[Provided passage]
--
Helping Disadvantaged Girls to Get Education in Rural India 

By Dr. Mani Balu, Monroeville, PA


Dr. Balu, a retired clinical pediatrician, practiced in Uniontown, PA for 23 years, and now lives in Monroeville, PA. He goes to Chennai every winter with his wife Shantha, and helps people afflicted with leprosy, an entirely manageable disease, but with lots of social stigma.

Leprosy is a chronic disease caused by a slow-multiplying bacteria, with five years of incubation period. The disease affects the skin, the peripheral nerves, the mucosa of the upper respiratory tract, and the eyes. This disease is curable with Multi-Drug Therapy (MDT) (Source: WHO). This disease affects in a totally different way healthy young girls in families with elders afflicted with leprosy.
--
[Material supplied]
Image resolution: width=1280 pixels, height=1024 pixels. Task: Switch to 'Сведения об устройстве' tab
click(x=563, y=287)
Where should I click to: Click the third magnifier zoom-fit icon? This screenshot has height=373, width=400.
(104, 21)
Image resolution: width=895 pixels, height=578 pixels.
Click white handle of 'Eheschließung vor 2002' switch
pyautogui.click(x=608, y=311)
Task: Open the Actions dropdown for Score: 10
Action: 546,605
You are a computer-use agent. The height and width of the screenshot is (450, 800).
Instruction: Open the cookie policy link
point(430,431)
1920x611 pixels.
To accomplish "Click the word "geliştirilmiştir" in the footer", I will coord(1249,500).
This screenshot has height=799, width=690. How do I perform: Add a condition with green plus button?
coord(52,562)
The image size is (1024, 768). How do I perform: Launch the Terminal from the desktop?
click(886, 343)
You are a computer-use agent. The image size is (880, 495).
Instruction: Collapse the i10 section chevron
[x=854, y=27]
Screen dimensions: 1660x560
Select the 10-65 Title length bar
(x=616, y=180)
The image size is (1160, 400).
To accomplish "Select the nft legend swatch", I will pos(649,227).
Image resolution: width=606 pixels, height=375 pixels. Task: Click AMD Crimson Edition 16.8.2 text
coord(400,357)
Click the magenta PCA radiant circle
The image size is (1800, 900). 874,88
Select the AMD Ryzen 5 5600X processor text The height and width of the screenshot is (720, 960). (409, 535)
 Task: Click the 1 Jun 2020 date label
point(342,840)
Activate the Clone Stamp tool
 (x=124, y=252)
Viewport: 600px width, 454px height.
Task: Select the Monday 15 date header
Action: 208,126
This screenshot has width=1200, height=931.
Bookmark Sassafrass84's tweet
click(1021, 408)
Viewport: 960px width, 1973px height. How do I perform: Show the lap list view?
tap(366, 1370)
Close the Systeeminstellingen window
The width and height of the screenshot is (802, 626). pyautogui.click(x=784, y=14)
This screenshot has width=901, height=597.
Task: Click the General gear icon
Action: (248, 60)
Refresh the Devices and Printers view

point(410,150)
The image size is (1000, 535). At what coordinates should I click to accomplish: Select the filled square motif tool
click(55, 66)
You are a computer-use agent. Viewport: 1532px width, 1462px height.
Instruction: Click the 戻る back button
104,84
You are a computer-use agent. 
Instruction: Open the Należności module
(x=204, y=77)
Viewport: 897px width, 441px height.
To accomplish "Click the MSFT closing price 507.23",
--
[Task prompt]
Please copy the text on girls' education in rural India from "Helping Disadvantaged Girls" up to and including "afflicted with leprosy.", and substitute "illness" for each occurrence of "disease".

[Result for this task]
Helping Disadvantaged Girls to Get Education in Rural India 

By Dr. Mani Balu, Monroeville, PA


Dr. Balu, a retired clinical pediatrician, practiced in Uniontown, PA for 23 years, and now lives in Monroeville, PA. He goes to Chennai every winter with his wife Shantha, and helps people afflicted with leprosy, an entirely manageable illness, but with lots of social stigma.

Leprosy is a chronic illness caused by a slow-multiplying bacteria, with five years of incubation period. The illness affects the skin, the peripheral nerves, the mucosa of the upper respiratory tract, and the eyes. This illness is curable with Multi-Drug Therapy (MDT) (Source: WHO). This illness affects in a totally different way healthy young girls in families with elders afflicted with leprosy.